19 Apr 2007
Researchers in the UK use optical tweezers to sort four different sizes of particles.
A breakthrough in the separation of colloidal micro particles could lead to improvements in sorting cells in blood or particles in paint. That's according to Kishan Dholakia and colleagues at the University of St. Andrews who have developed a way to simultaneously sort four different sizes of particles into laterally separated parallel laminar streams. (Optics Letters 32 1144)
"I think this will potentially interest researchers in cell sorting and is an important step to sorting our whole blood where the ability to sort more than two components is needed," Dholakia of St. Andrews' School of Physics and Astronomy told optics.org.
The key component in the system is an acousto-optic deflector (AOD). Although these devices have already been used to generate 2D arrays of discrete optical traps, the team believes that AODs have never created such complex landscapes.
"We are not trying to displace existing techniques, rather this is a method amenable to very small volumes of analyte in micro fluidic environments," commented Dholakia. "The key technical challenge was generating suitable and optimal light patterns to enable both focusing and subsequent separation into laminar streams, this meant intensive work on the acousto-optic system."
A dual-axis AOD, with an efficiency of around 25 %, was incorporated into a standard optical tweezers system at the back aperture of a 100x NA=1.25 oil immersion microscope objective.
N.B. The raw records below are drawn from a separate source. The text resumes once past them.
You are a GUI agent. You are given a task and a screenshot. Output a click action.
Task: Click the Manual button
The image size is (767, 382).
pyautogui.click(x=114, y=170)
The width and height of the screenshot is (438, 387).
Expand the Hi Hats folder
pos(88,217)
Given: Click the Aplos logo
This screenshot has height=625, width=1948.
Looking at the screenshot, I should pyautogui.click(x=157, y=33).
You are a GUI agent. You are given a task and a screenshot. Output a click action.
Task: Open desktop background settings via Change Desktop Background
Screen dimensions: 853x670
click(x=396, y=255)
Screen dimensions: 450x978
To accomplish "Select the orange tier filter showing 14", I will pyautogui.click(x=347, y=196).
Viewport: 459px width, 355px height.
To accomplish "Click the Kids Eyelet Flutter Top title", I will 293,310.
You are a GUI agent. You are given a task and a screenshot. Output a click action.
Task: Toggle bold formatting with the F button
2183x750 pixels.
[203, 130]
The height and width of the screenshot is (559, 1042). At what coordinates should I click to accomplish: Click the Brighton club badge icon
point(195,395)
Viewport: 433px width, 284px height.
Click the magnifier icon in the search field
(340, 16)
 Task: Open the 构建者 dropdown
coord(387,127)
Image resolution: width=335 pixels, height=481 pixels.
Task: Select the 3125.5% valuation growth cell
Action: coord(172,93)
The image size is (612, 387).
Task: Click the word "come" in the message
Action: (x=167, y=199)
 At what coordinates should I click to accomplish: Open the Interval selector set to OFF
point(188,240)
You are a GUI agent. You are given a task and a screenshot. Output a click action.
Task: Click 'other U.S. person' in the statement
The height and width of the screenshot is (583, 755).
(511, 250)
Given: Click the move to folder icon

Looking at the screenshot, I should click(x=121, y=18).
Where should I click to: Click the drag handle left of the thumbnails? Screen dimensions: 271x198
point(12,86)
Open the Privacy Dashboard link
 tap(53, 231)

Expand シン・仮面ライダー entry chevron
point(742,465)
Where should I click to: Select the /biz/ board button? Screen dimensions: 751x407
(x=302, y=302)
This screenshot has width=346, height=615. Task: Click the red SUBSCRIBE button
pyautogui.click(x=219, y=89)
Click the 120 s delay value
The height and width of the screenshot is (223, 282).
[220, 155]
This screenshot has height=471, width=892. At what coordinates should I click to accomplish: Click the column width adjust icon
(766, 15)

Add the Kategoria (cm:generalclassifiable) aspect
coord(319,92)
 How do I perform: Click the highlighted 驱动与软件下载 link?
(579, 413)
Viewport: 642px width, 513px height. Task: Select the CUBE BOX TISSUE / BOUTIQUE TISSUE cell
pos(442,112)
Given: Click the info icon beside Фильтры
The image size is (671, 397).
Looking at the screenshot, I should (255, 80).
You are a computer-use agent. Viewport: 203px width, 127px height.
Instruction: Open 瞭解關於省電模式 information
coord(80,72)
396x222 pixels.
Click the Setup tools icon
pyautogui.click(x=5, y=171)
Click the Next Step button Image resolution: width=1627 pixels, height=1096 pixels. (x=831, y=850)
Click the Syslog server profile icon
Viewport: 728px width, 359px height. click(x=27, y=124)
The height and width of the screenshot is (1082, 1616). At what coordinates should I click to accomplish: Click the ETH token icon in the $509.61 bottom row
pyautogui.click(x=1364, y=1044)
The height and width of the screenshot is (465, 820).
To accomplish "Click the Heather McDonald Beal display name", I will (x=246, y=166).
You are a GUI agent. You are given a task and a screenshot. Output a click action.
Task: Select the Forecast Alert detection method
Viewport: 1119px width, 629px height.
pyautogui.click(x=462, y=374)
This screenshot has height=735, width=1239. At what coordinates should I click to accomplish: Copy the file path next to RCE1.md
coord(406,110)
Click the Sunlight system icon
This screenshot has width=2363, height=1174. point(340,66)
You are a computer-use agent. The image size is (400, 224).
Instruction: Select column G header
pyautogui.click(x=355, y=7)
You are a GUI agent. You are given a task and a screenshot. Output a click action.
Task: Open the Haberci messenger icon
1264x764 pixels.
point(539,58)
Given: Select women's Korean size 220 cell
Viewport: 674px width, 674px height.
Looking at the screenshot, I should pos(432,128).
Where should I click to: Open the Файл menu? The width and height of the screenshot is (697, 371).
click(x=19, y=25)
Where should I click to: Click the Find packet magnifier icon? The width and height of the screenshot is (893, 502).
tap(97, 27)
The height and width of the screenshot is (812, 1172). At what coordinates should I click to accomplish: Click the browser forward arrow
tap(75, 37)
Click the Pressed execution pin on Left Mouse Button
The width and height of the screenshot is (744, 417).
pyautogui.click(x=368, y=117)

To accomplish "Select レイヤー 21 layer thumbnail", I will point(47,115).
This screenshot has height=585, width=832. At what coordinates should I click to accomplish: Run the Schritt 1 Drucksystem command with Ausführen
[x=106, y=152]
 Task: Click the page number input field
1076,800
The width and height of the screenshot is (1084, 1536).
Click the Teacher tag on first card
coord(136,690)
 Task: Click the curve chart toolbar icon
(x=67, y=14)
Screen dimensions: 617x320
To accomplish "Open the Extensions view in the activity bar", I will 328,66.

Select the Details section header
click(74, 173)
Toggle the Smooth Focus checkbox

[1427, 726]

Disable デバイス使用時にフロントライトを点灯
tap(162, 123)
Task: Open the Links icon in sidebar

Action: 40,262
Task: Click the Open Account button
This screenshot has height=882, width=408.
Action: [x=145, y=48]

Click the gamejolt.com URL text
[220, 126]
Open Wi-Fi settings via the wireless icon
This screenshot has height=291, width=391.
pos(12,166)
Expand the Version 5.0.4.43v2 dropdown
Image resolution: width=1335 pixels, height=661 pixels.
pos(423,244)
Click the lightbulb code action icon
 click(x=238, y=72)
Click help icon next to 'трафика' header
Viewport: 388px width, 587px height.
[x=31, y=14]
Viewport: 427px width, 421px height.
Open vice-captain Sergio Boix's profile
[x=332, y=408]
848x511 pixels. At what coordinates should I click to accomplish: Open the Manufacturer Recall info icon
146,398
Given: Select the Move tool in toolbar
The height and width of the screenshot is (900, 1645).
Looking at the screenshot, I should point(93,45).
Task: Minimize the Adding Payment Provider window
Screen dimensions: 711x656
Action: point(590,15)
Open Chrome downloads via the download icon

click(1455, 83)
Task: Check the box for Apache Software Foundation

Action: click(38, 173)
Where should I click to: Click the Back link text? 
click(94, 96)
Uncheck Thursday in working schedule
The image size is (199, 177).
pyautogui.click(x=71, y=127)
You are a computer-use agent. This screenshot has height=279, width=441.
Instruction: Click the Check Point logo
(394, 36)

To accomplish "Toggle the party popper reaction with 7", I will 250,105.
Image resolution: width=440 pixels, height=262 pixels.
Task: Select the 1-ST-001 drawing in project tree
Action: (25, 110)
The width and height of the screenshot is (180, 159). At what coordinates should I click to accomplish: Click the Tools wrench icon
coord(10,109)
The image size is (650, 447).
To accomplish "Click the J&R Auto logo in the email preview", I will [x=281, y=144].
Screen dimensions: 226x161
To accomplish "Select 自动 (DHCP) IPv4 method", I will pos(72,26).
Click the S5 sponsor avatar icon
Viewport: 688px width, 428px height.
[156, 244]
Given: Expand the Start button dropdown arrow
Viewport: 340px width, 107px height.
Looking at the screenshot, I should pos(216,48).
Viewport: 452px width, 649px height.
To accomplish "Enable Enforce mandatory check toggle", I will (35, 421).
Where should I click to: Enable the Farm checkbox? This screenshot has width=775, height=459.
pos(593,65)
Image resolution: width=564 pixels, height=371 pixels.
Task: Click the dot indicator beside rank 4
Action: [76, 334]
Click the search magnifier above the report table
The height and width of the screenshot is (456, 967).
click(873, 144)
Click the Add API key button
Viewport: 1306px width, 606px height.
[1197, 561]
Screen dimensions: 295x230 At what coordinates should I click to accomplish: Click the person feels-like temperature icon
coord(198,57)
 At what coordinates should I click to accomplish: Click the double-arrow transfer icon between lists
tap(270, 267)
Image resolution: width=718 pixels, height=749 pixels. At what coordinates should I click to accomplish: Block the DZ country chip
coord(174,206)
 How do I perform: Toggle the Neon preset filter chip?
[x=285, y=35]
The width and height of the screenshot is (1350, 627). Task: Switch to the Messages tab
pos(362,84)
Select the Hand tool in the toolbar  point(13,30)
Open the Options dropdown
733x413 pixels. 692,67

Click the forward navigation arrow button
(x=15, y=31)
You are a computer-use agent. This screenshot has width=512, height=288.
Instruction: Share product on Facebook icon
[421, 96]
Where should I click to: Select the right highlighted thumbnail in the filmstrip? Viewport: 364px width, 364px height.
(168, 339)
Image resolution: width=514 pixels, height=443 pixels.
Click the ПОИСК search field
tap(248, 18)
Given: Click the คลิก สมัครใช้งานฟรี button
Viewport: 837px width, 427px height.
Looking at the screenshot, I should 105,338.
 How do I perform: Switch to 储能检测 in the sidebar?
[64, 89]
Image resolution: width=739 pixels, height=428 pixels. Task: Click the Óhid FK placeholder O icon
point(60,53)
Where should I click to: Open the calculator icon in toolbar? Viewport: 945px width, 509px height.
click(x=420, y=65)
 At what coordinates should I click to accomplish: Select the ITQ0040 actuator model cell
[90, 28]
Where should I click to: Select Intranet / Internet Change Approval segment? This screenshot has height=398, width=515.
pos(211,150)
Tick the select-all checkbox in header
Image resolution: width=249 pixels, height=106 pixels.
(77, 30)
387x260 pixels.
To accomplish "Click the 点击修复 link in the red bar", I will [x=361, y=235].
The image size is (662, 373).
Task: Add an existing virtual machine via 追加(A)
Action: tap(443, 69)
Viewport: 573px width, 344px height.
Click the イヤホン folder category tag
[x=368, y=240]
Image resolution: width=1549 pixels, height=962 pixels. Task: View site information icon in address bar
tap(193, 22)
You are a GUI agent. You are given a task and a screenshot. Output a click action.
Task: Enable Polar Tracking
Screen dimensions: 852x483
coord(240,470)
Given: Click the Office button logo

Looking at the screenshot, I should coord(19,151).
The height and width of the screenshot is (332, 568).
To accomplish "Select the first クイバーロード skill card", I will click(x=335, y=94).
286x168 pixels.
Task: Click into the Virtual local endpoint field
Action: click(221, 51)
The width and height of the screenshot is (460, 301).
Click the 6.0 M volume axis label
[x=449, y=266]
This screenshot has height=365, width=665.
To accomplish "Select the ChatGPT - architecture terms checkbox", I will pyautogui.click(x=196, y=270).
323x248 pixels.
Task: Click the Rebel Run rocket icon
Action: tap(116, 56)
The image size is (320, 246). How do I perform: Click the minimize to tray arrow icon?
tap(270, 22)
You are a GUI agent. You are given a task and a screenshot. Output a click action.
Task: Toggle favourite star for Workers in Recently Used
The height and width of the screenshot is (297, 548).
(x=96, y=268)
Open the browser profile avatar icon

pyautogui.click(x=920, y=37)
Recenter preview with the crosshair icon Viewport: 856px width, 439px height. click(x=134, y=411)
The optical landscape was created using a 10 W, 1070 nm yttrium IPG fiber laser with output beam diameter of 5 mm and a bandwidth of 5 GHz.
The team used two samples of polydisperse mixtures of silica spheres with diameters ranging from 2.3 to 6.84 µm suspended in deionized water. An optical funnel channeled the colloidal mixture into a single particle stream a few micrometers in width. Dholakia explains that an exit ramp of decreasing intensity guides the particle stream across the flow. While traversing the exit ramp, the spheres experience a hydrodynamic drag force that draws smaller particles out of the optical landscape first.
"We experimented with different configurations and found that inserting discrete gaps of increasing size between the regions of constant intensity produced highly localized laminar particle exit streams," explained Dholakia. "We were able to fractionate particles at flow rates of up to 100 µm/s.
The next steps for the team is to focus on potential applications with blood, other cells and enhancing throughput. With faster electronics the team believes that larger, more complex patterns could be realized, and in principle it should be possible to fractionate more than four species at once.